The two decisions reflect the latest in a flurry of court filings in the last few weeks as Republicans seek to overturn court victories they see favoring Democrats. In a concurring opinion on the decision rejecting the North Carolina case, Justice Brett M. Kavanaugh wrote the Supreme Court will likely not intervene in other mapmaking cases.
“[I]t is too late for the federal courts to order that the district lines be changed for the 2022 primary and general elections, just as it was too late for the federal courts to do so in the Alabama redistricting case last month,” Kavanaugh wrote.
Last month, the Supreme Court allowed an allegedly racially discriminatory map to move forward for this fall’s elections. There, Kavanaugh argued the state’s May primary was too close to fully hear the dispute over the map.
Both Pennsylvania and North Carolina have May 17 primaries.
Justices Clarence Thomas, Samuel A. Alito and Neil M. Gorsuch dissented, writing they would have granted the stay in the North Carolina case. Kavanaugh, in the concurring opinion, wrote the court may consider the merits of the case down the road.
The high court rejected Pennsylvania case without a written order.
The North Carolina League of Conservation Voters, one of the plaintiffs in the state court case that tossed the map, praised the Supreme Court’s rejection of the appeal.
“The same legislators who drew unconstitutional, gerrymandered maps sought to throw North Carolina’s elections into disarray with a last-minute appeal to the U.S. Supreme Court after they lost repeatedly in state court,” the organization said in a statement.

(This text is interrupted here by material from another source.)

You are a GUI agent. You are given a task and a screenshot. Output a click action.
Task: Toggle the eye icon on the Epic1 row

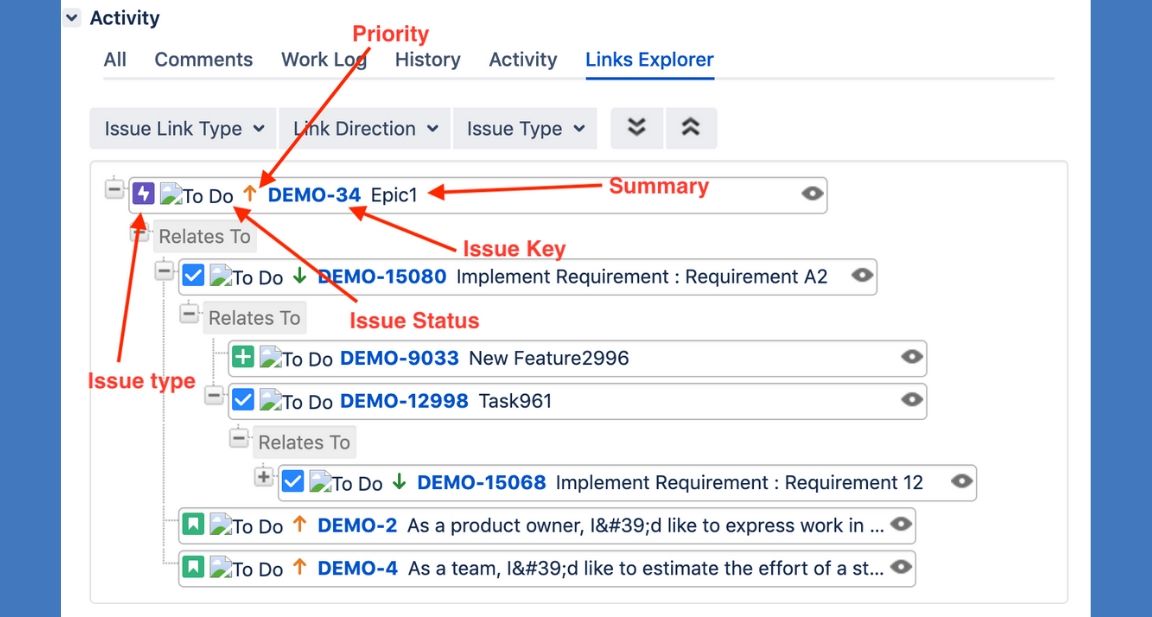pyautogui.click(x=813, y=194)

North Carolina picked up a seat through reapportionment, and the map approved by a three-judge panel would only hold for the elections this fall. The court-approved map followed a decision by the North Carolina Supreme Court that found the state legislature-approved boundaries violated state constitutional protections against partisan gerrymandering.
The panel adopted its own plan instead that would have a partisan split closer to the state’s overall divide, which broke 50-49 for Donald Trump over Joe Biden in 2020.

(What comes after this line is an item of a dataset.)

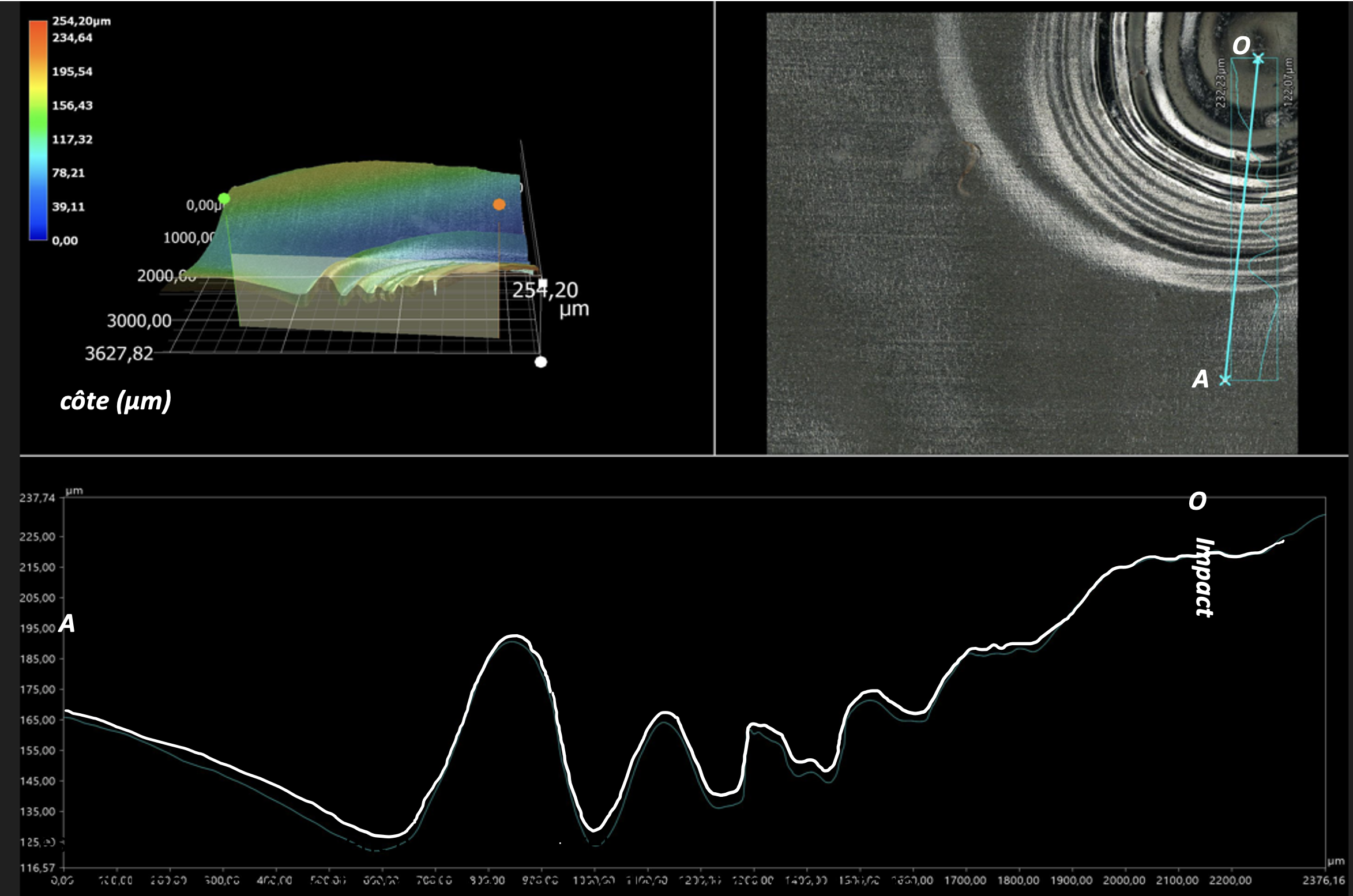This screenshot has width=1353, height=896.
Task: Click the color height scale bar
Action: click(38, 130)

Republicans appealing that decision argued that the state judges overstepped their authority in selecting the congressional map. By their reasoning, only state legislatures have the power to draw such maps.

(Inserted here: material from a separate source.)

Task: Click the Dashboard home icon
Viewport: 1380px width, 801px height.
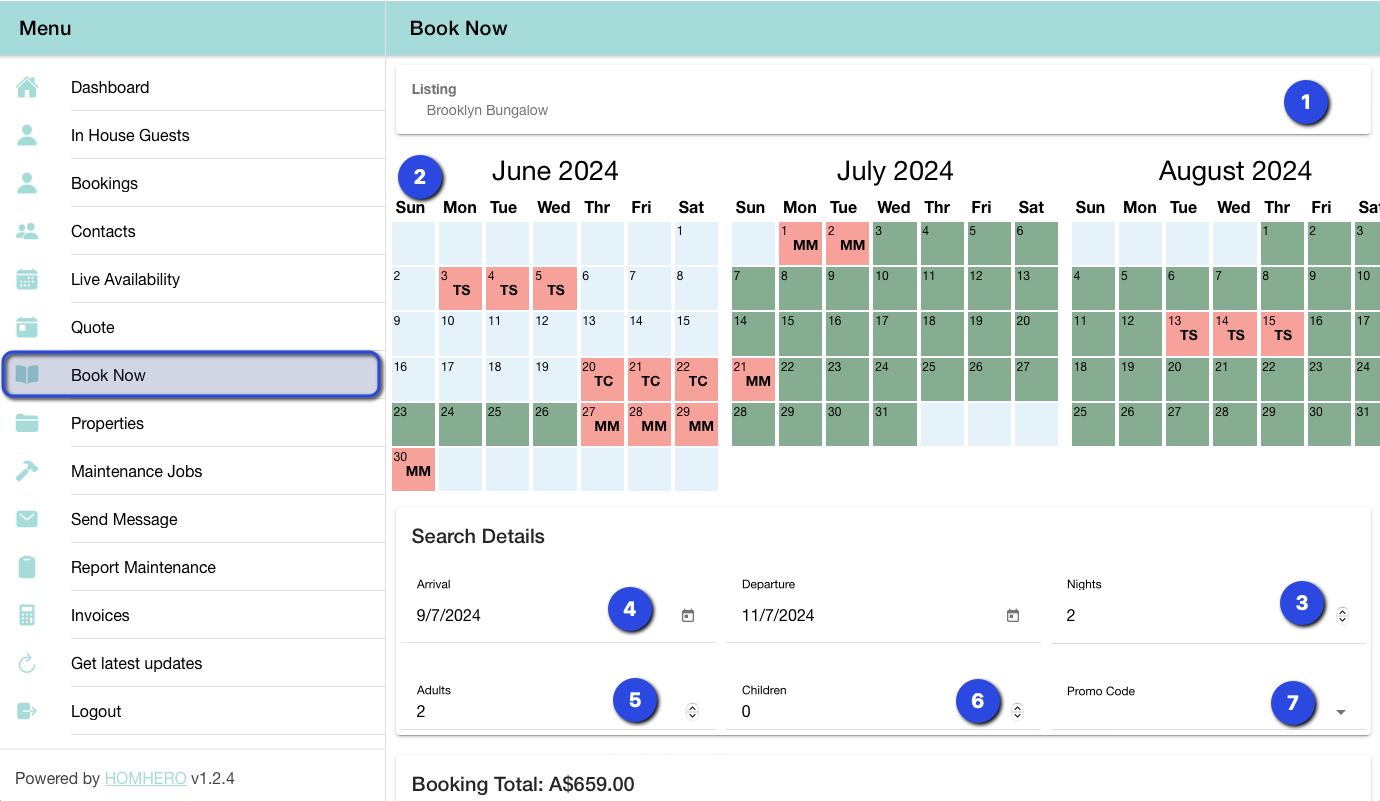Action: pyautogui.click(x=27, y=88)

Pennsylvania lost one of the 18 House seats it has now through reapportionment, and the new map accounted for relative population loss in the middle of the state by splitting Republican Rep. Fred Keller’s district into seats held by Republican Reps. Dan Meuser and Glenn "GT" Thompson. Keller subsequently decided to retire after this term.
Appellants in the Pennsylvania case argued the state Supreme Court acted improperly by choosing a map and sought to have it tossed out to force the Republican legislature and Democratic governor into last-minute talks for a compromise.
The Pennsylvania Supreme Court selected the map in a decision last month after the politically divided state government failed to approve one.
A separate appeal by Republicans in Wisconsin filed Monday was still pending. That case revolves around the state Supreme Court’s selection of a map put forward by the Democratic governor in stalemate litigation. With Republicans in control of the state legislature and a Democrat as governor, the two sides were not able to compromise on a map before the court stepped in.